Supplied data Block Start
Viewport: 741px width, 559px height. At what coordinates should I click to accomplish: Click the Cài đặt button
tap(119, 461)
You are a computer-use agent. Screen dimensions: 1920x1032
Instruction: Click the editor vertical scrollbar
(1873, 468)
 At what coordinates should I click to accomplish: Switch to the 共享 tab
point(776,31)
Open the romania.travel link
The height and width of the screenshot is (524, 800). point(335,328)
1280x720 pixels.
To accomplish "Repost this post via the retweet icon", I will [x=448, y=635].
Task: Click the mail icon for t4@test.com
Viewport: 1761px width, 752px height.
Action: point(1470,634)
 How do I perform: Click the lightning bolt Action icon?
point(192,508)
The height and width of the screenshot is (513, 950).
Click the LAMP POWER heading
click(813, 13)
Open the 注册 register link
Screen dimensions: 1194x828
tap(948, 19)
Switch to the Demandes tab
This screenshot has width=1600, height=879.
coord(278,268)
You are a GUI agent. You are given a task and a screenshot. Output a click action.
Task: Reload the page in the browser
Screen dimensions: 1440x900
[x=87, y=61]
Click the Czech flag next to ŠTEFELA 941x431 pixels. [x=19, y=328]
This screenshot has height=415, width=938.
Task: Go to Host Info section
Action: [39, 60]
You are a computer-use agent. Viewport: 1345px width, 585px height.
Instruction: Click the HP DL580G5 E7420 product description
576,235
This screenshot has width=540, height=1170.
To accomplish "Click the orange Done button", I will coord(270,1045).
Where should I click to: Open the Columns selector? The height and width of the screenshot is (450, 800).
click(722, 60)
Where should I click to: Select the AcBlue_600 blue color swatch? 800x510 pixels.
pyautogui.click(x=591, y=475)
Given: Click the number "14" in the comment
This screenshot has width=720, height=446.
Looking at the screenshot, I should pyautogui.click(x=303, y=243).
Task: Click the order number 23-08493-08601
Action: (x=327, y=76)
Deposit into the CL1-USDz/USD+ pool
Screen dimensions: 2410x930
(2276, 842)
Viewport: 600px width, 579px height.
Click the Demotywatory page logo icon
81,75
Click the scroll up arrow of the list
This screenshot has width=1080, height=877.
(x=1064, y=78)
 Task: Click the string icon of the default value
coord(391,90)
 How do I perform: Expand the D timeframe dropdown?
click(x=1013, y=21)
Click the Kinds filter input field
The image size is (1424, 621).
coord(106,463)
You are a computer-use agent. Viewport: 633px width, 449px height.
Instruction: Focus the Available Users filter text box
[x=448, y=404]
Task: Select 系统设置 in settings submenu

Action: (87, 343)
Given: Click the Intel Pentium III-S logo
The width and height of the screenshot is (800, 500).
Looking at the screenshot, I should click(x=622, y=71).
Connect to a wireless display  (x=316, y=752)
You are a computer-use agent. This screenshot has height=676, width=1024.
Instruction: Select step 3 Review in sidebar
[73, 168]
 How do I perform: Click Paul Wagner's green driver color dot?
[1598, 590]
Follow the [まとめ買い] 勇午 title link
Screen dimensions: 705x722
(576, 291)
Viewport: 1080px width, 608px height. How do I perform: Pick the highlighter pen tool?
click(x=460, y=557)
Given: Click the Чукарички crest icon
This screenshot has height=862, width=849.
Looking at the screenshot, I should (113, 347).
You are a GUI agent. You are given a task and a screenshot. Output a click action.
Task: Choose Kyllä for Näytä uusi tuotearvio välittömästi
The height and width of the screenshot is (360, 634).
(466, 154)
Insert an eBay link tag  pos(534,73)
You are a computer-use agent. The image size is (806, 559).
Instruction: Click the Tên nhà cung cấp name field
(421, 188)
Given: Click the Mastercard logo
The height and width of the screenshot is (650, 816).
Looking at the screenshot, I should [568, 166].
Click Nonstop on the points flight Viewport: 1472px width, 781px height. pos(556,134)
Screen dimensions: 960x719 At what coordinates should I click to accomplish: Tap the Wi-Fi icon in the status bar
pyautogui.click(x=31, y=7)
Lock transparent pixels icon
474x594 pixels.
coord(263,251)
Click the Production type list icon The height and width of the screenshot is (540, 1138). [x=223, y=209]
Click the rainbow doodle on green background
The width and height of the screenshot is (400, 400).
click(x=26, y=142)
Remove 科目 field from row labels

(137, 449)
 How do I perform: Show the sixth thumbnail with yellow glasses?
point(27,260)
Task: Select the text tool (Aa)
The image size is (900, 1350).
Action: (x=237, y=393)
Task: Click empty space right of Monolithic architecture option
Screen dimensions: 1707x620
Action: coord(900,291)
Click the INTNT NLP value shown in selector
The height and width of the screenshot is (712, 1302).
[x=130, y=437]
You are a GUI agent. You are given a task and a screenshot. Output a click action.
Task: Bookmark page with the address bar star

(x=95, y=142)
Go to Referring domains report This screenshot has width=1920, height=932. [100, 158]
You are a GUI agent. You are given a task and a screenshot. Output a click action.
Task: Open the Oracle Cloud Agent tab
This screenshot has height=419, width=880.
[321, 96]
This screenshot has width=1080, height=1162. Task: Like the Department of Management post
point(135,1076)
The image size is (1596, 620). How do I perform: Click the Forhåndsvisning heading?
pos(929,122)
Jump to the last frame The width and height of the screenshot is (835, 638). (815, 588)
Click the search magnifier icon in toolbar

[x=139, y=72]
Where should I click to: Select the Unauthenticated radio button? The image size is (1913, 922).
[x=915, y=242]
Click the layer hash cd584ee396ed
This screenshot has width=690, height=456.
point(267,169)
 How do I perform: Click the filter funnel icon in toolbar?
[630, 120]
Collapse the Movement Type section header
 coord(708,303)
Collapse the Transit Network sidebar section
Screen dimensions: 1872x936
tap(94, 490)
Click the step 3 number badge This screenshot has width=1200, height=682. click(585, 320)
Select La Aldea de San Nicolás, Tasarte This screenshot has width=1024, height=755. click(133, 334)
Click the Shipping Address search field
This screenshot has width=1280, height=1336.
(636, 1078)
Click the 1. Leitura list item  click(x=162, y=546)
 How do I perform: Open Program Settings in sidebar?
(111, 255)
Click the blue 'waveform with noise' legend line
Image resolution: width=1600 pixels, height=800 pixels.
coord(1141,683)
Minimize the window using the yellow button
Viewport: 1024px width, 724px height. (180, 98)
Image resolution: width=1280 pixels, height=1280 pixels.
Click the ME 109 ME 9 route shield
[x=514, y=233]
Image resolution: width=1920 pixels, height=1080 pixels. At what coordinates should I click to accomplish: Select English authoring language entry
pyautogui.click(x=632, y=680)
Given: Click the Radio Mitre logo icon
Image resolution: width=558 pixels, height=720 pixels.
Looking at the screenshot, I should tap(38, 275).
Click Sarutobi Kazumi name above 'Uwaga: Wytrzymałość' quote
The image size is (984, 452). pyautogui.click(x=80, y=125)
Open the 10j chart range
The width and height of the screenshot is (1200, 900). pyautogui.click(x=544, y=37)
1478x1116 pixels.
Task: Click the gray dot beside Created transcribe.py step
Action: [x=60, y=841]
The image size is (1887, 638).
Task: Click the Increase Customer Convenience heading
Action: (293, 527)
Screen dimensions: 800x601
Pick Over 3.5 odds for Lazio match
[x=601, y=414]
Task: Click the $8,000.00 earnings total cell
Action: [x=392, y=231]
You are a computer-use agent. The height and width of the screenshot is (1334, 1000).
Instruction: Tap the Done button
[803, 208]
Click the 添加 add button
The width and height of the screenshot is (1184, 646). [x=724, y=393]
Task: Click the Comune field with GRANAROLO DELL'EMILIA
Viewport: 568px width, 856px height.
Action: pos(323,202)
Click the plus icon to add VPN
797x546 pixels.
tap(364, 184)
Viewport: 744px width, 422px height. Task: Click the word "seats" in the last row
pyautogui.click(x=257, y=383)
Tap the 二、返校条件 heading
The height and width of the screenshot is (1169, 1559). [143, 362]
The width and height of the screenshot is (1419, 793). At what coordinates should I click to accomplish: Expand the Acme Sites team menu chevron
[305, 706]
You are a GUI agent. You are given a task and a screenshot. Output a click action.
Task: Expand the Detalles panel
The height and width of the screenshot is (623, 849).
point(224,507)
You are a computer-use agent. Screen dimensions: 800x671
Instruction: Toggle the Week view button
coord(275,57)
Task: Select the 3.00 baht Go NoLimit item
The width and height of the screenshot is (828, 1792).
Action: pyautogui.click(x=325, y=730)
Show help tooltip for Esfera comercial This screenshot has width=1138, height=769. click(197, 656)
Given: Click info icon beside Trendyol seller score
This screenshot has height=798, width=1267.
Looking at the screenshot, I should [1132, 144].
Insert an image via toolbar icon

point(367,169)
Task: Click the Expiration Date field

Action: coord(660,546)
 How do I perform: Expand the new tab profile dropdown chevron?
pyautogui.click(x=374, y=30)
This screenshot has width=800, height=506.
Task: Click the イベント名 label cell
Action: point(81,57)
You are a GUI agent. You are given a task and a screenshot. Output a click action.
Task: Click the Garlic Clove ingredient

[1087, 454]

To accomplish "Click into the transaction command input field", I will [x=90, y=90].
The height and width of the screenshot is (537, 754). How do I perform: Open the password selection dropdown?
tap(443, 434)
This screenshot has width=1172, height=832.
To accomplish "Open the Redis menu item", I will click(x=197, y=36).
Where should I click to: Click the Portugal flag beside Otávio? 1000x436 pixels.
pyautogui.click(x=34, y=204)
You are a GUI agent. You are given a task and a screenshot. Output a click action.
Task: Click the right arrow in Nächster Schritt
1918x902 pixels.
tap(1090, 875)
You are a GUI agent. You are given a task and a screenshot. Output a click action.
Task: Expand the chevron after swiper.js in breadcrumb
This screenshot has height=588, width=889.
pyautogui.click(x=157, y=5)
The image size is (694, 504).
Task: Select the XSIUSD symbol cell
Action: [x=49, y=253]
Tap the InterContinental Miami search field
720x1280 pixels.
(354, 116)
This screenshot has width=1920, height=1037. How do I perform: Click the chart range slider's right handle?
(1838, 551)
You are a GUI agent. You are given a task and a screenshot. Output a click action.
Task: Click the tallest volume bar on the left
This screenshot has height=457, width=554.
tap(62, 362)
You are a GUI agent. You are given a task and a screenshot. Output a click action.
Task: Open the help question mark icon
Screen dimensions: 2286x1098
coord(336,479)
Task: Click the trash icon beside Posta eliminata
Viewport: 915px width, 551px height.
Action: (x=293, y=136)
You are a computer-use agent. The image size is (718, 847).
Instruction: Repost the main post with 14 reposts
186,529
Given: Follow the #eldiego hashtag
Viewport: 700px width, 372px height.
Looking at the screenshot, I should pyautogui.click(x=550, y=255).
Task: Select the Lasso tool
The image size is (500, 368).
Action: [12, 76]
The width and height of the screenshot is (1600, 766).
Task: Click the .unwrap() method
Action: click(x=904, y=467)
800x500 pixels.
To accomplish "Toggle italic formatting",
Supplied data Block End
| How to complete this task |
All that is wanted is the stretch of lines above from the one containing "Open the 10j chart range" through the one containing "Task: Select the 3.00 baht Go NoLimit item", duplicated exactly.

| Your response |
Open the 10j chart range
The width and height of the screenshot is (1200, 900). pyautogui.click(x=544, y=37)
1478x1116 pixels.
Task: Click the gray dot beside Created transcribe.py step
Action: [x=60, y=841]
The image size is (1887, 638).
Task: Click the Increase Customer Convenience heading
Action: (293, 527)
Screen dimensions: 800x601
Pick Over 3.5 odds for Lazio match
[x=601, y=414]
Task: Click the $8,000.00 earnings total cell
Action: [x=392, y=231]
You are a computer-use agent. The height and width of the screenshot is (1334, 1000).
Instruction: Tap the Done button
[803, 208]
Click the 添加 add button
The width and height of the screenshot is (1184, 646). [x=724, y=393]
Task: Click the Comune field with GRANAROLO DELL'EMILIA
Viewport: 568px width, 856px height.
Action: pos(323,202)
Click the plus icon to add VPN
797x546 pixels.
tap(364, 184)
Viewport: 744px width, 422px height. Task: Click the word "seats" in the last row
pyautogui.click(x=257, y=383)
Tap the 二、返校条件 heading
The height and width of the screenshot is (1169, 1559). [143, 362]
The width and height of the screenshot is (1419, 793). At what coordinates should I click to accomplish: Expand the Acme Sites team menu chevron
[305, 706]
You are a GUI agent. You are given a task and a screenshot. Output a click action.
Task: Expand the Detalles panel
The height and width of the screenshot is (623, 849).
point(224,507)
You are a computer-use agent. Screen dimensions: 800x671
Instruction: Toggle the Week view button
coord(275,57)
Task: Select the 3.00 baht Go NoLimit item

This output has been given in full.